Once Griffin established himself, New Orleans grew ever bolder in doubling him and sending a third defender his way to force the ball out of his hands. That produced a ton of open threes for their best shooters – Reggie Bullock, Luke Kennard and Langston Galloway, in particular.

They combined to hit just 3 of 19 from the 3-point arc.

“Wide open. You can’t get any more open than what Langston and Luke and Reggie Bullock were,” Casey said. “We’ll take ’em. It just seems like the other teams are knocking down those shots. We’ve got to keep shooting them.”

“Me, Luke, Lang – all great shooters,” Bullock said. “We’re going to continue to keep shooting the ball. I know we probably won’t miss that many threes probably ever again this season. We all had great looks.”

They found other ways to help, though. Galloway put the ball on the floor to hit a runner seconds after Nikola Mirotic gave New Orleans its only lead since the first quarter on a triple with 7:42 to play to complete an 8-0 run. He grabbed a key offensive rebound on a possession that featured three of them and devoured more than a minute left, starting with 2:35 to play.

And Bullock iced the win by batting a loose ball ahead to himself and dunking to put the Pistons ahead by five with 14 seconds to go.

“I only had five points tonight, but with that steal and dunk, it made me feel like I had 20 something,” Bullock said. “Just trying to make plays for the team, make more threes, take a lot of pressure off of Blake, take pressure off the point guards.”

The Pistons hit 13 of 39 3-pointers and Griffin (4 of 9) and Reggie Jackson (4 of 7) combined to hit 8 of 16. Jackson had 17 points and Jon Leuer 11 and six rebounds off the bench. Of the first nine Pistons baskets, Griffin scored six and assisted on the other three.

“When he’s playing like that, it helps us a lot,” Leuer said. “He got into a rhythm and we just kept feeding him. When he’s in a rhythm like that, he’s unstoppable and we’re going to play off of him.”

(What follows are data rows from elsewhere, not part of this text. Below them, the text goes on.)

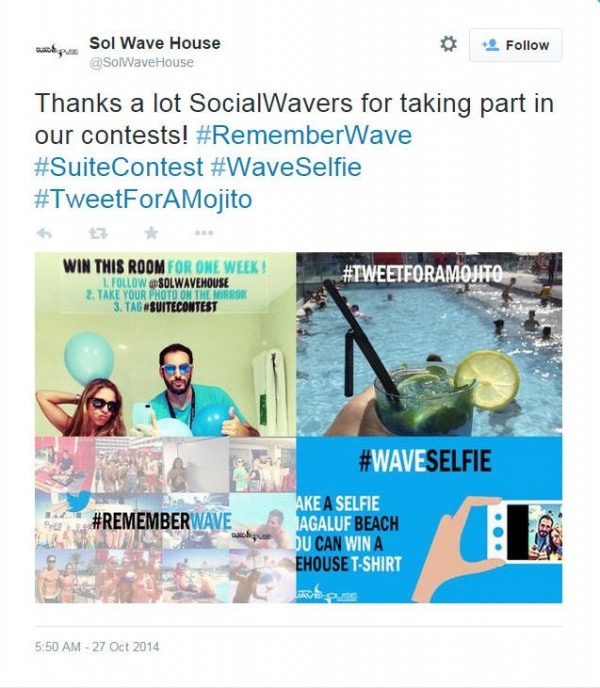
Task: View the mojito by the pool photo
Action: pos(429,344)
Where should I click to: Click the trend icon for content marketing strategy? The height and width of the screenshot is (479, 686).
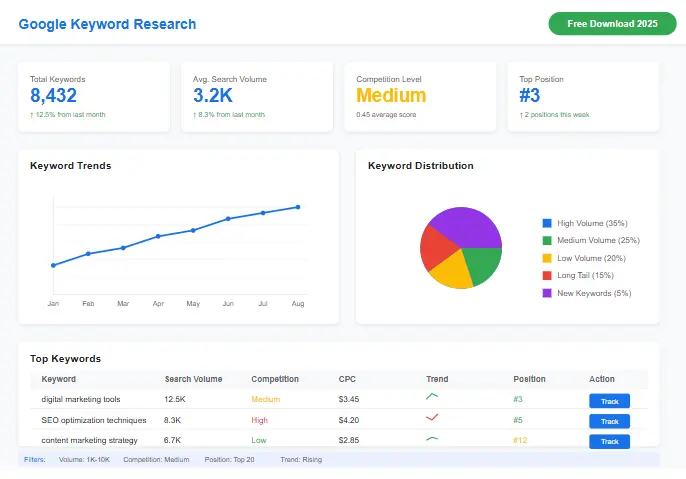click(x=432, y=438)
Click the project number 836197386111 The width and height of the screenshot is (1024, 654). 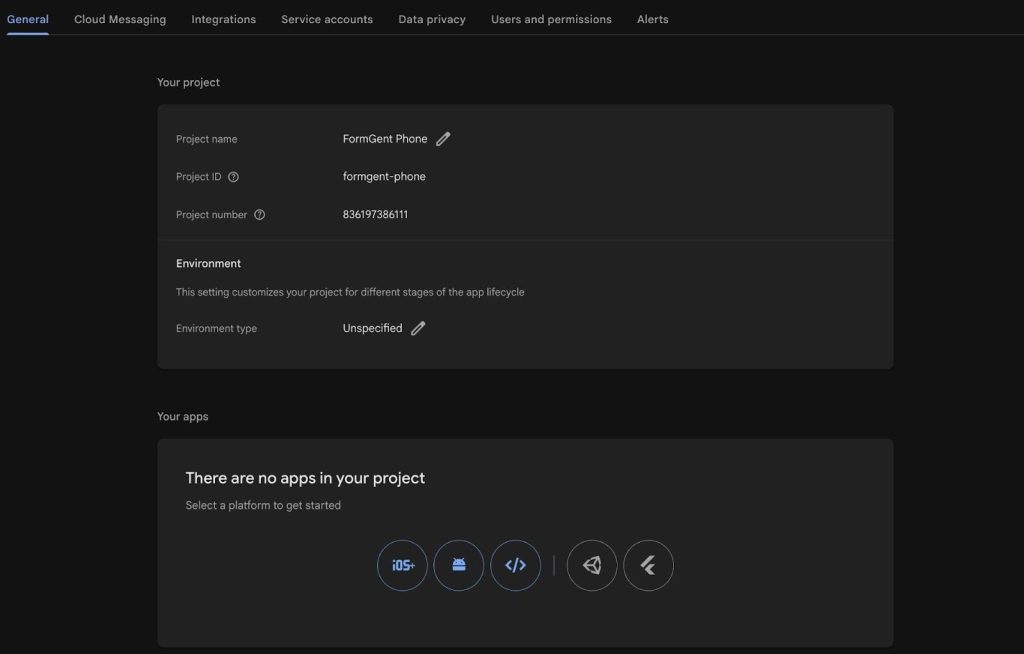375,214
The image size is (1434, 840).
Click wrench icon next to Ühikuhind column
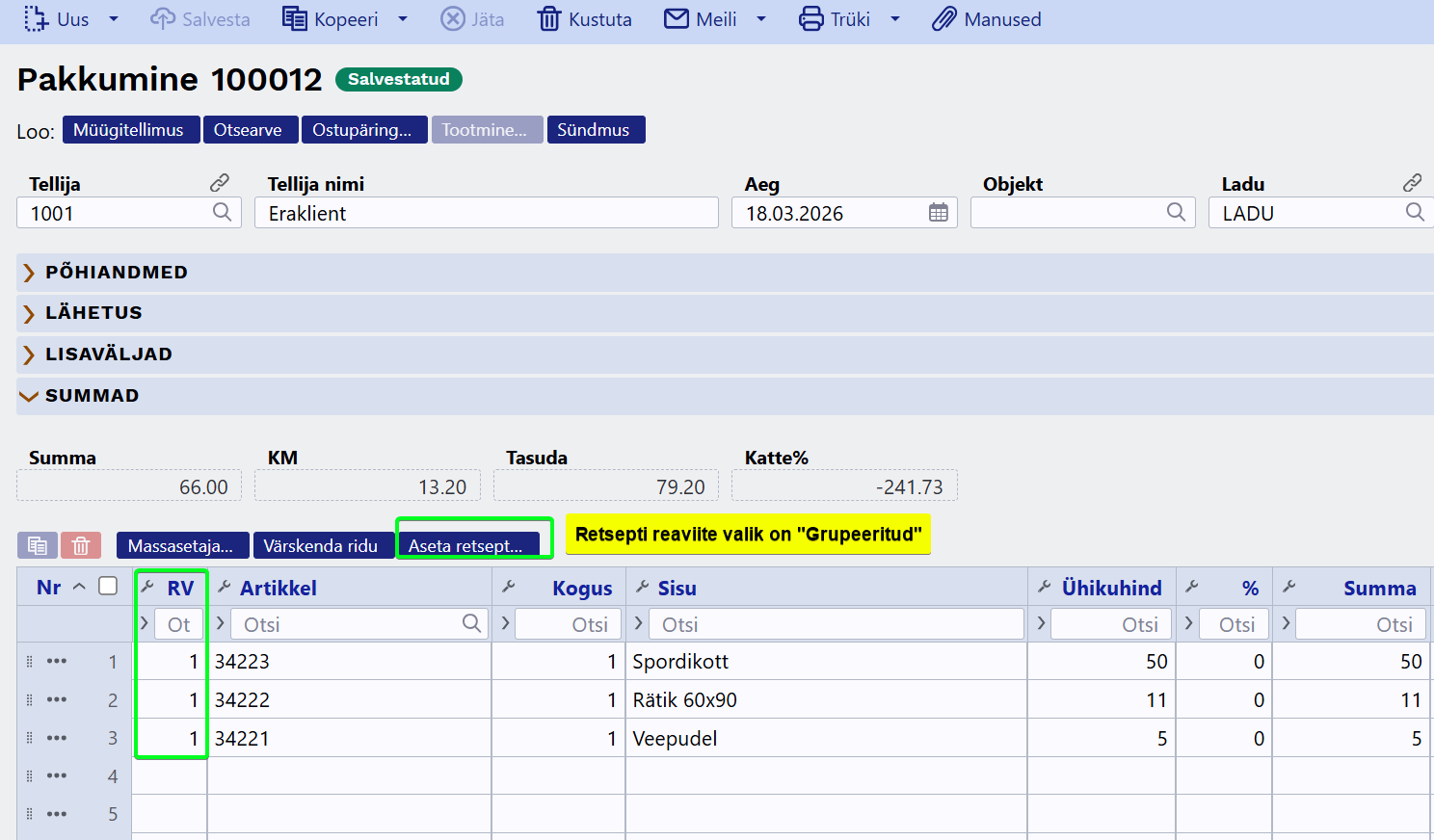pos(1044,587)
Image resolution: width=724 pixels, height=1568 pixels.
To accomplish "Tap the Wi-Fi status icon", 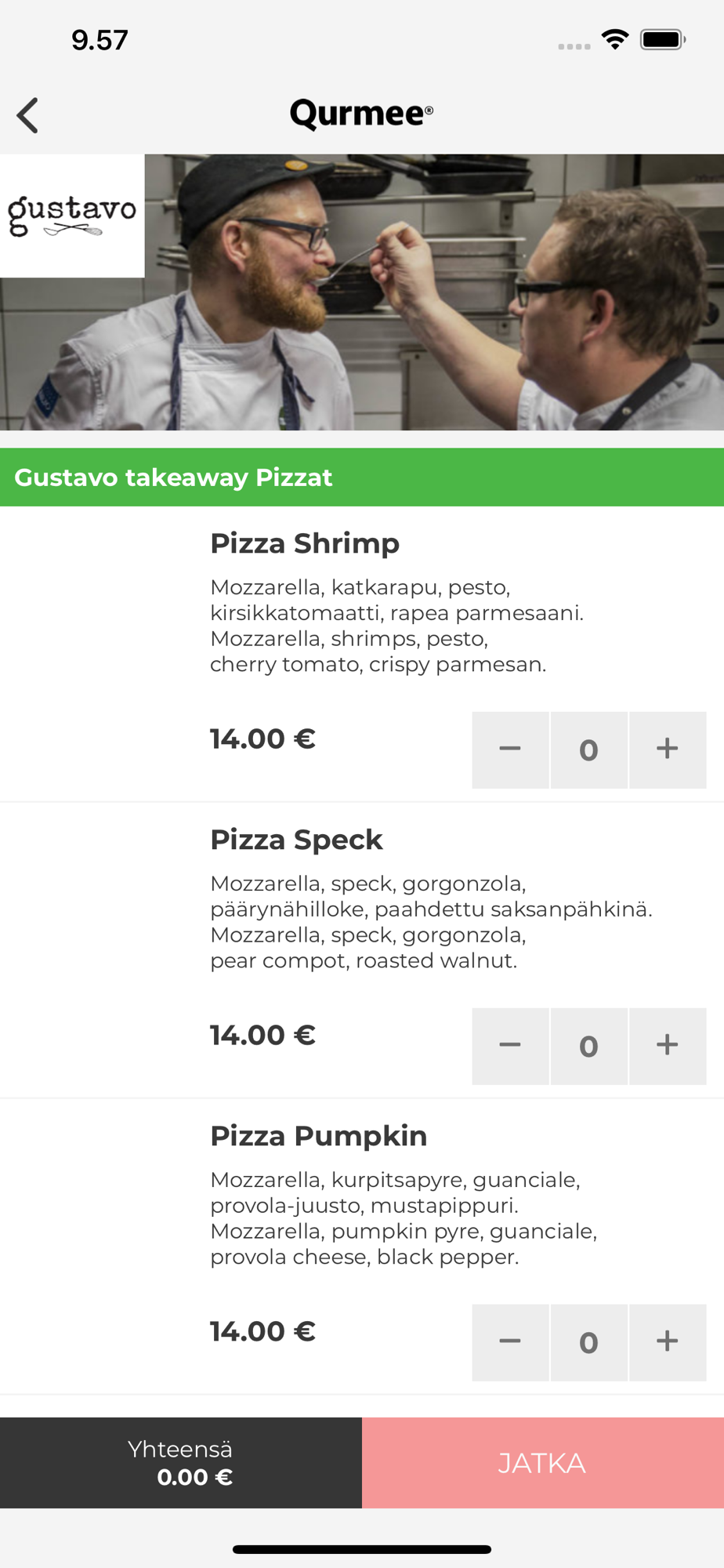I will (615, 39).
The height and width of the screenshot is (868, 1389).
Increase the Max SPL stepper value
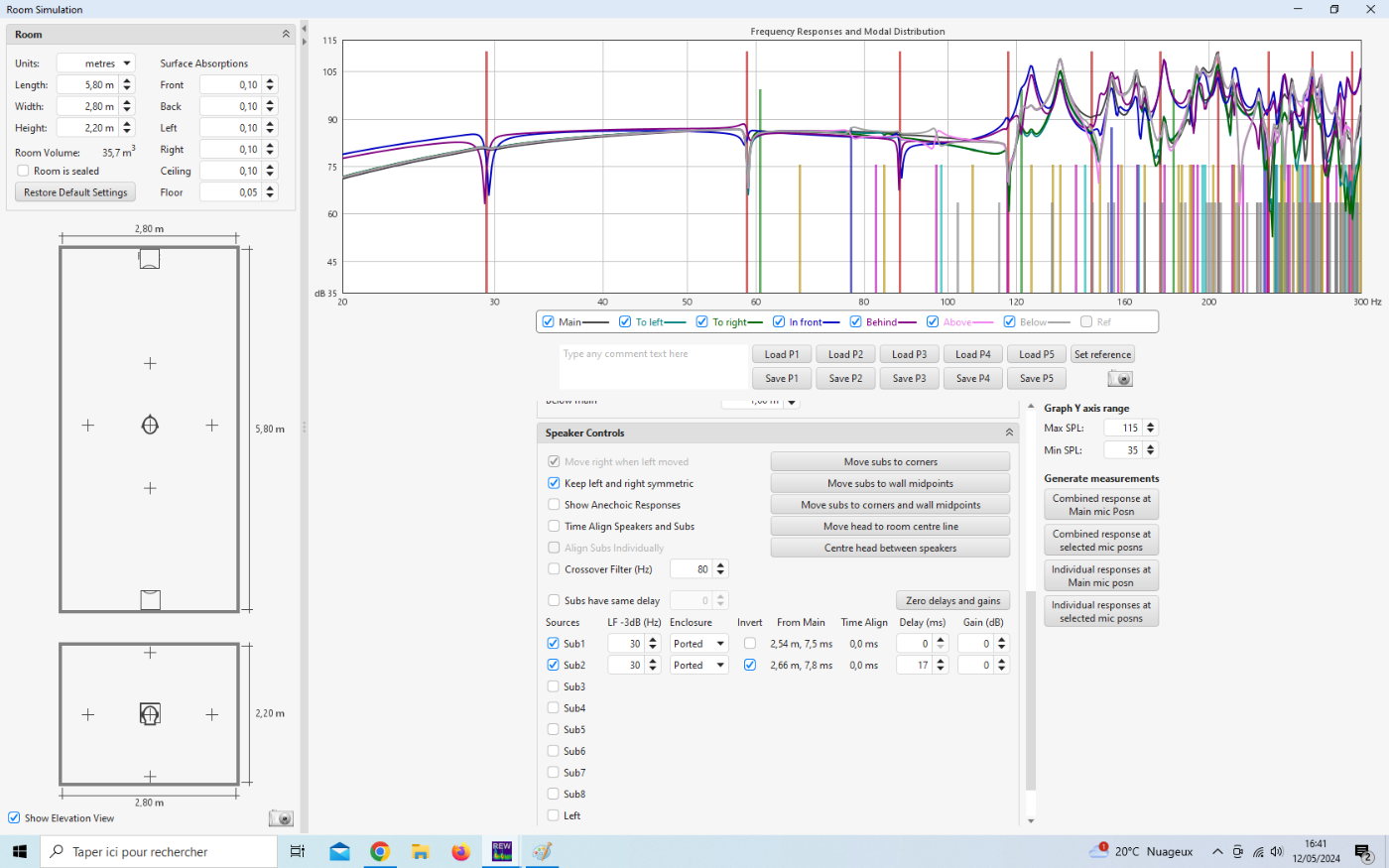point(1151,425)
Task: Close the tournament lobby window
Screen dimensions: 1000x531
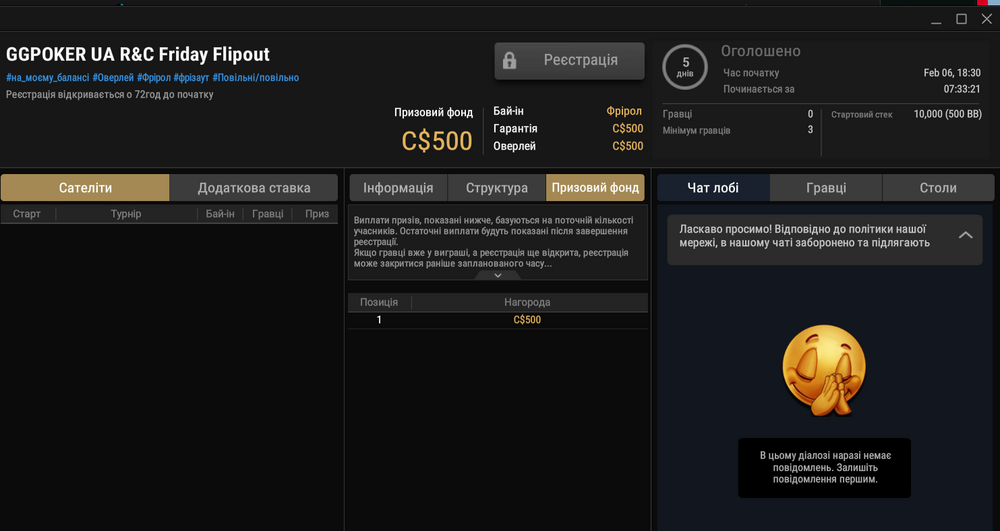Action: pyautogui.click(x=986, y=19)
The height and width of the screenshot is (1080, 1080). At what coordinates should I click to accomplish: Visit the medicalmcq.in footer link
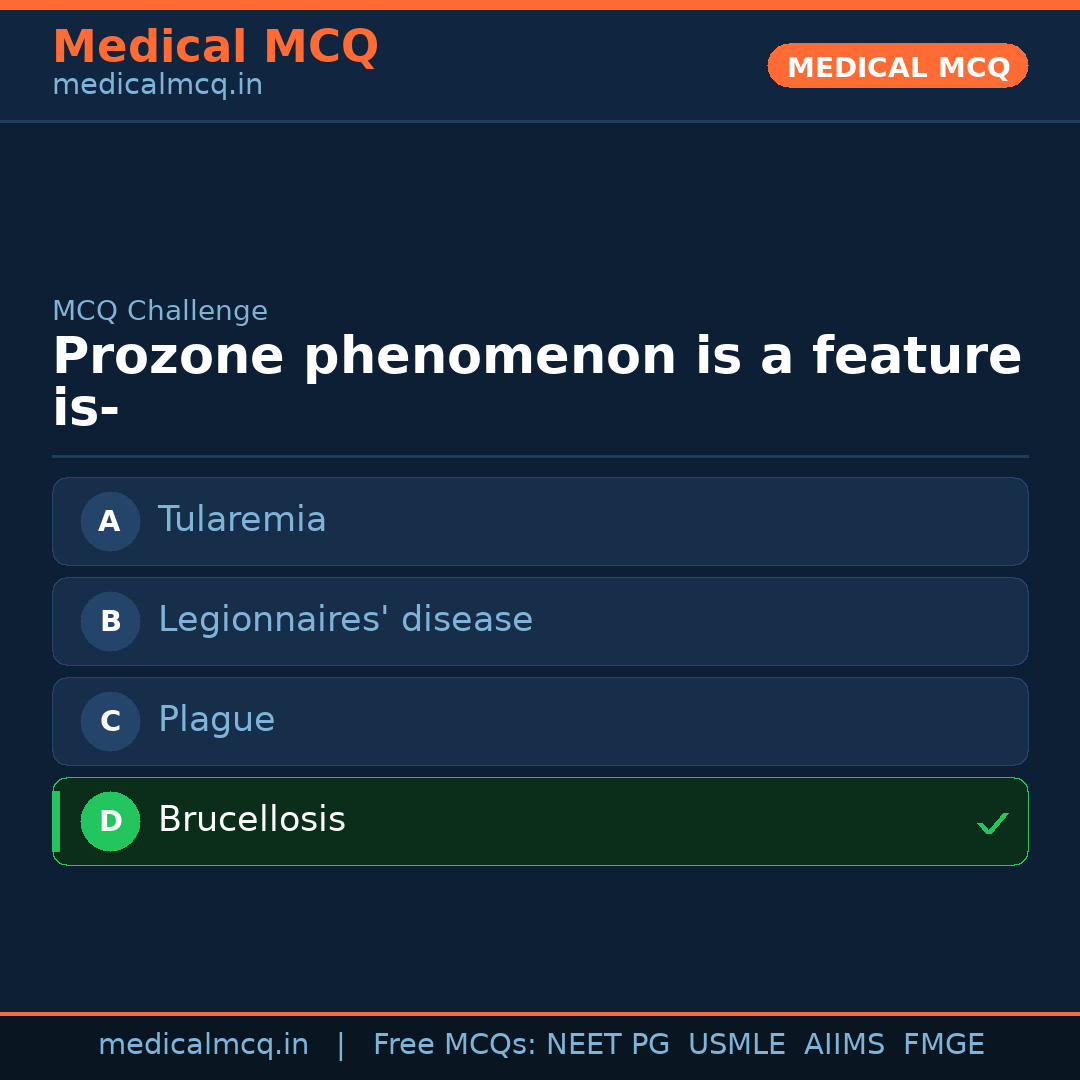[x=204, y=1044]
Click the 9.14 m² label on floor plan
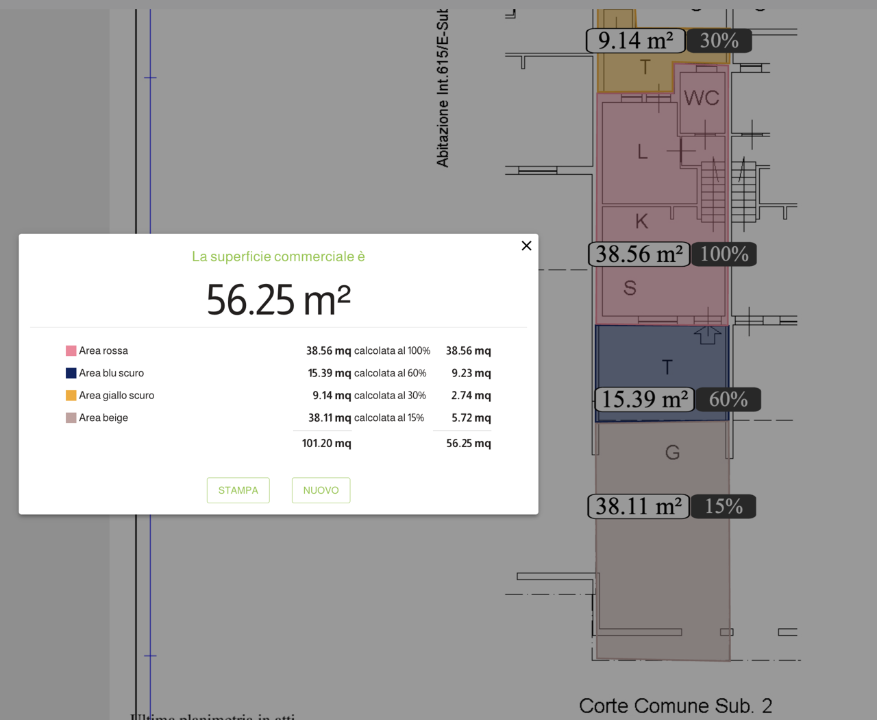 [x=636, y=41]
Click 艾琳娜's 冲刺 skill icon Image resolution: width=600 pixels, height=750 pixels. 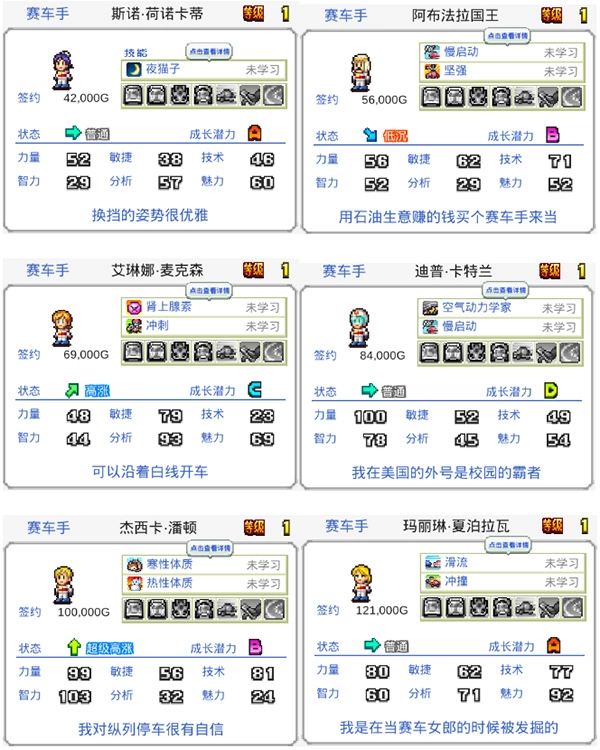pyautogui.click(x=134, y=326)
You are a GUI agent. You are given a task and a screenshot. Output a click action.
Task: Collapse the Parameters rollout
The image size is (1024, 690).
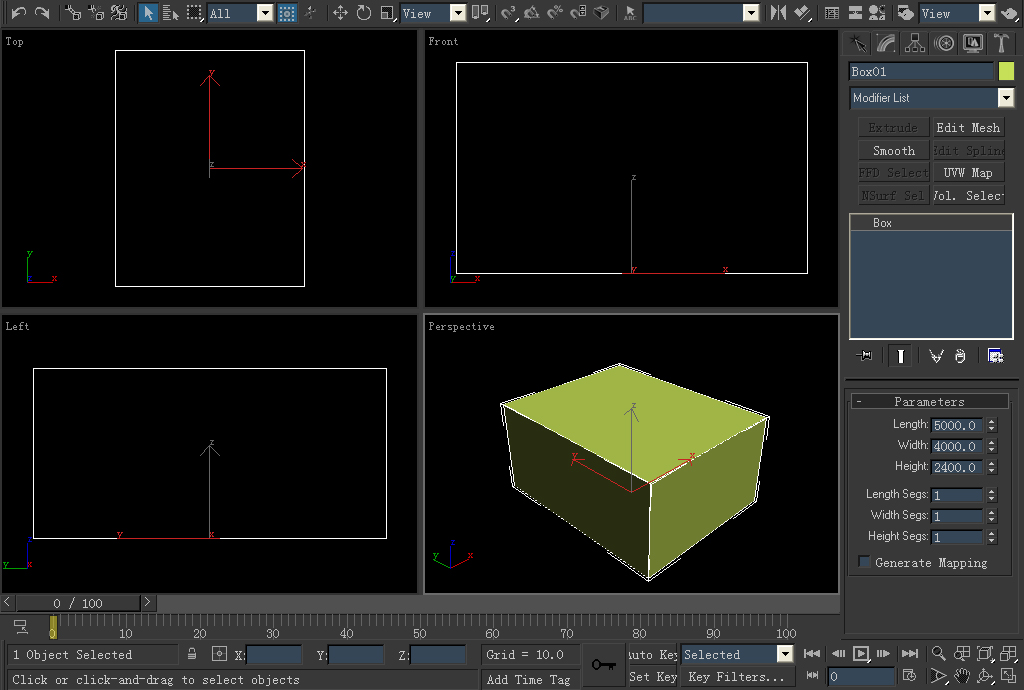tap(929, 401)
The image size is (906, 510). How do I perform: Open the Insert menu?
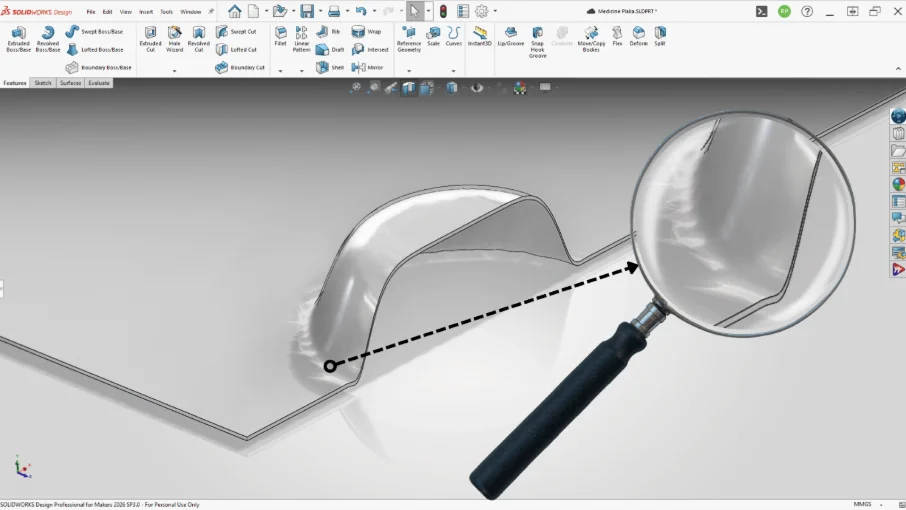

Both teams were without key players – the Pistons missing Andre Drummond and Ish Smith for a third straight game, the Pelicans without MVP candidate Anthony Davis. The Pistons battled to a draw on the boards without Drummond and held the NBA’s No. 4 offense to 94 points.

“Some shots went down, we were getting stops, getting out and running,” Griffin said. “We moved the ball well, got some easy looks. It’s more a credit to how we were playing than anything else. Nice to get something going early and put some pressure on them.”

Griffin was reserved after the game, disappointed that the Pistons didn’t do a better job of preserving their lead and needed some fortunate bounces in the final two minutes – the possession that featured three offensive rebounds and the late defensive stop that ended with the ball bouncing out deep to Bullock. But he and Casey were encouraged by the defensive intensity and winning more than their share of battles for loose balls.

“That was huge,” Casey said. “Those offensive rebounds down the stretch. Huge 50-50 balls we have not been getting, we got ’em tonight.”

And got out of New Orleans with a win, something they haven’t been able to say in more than a decade.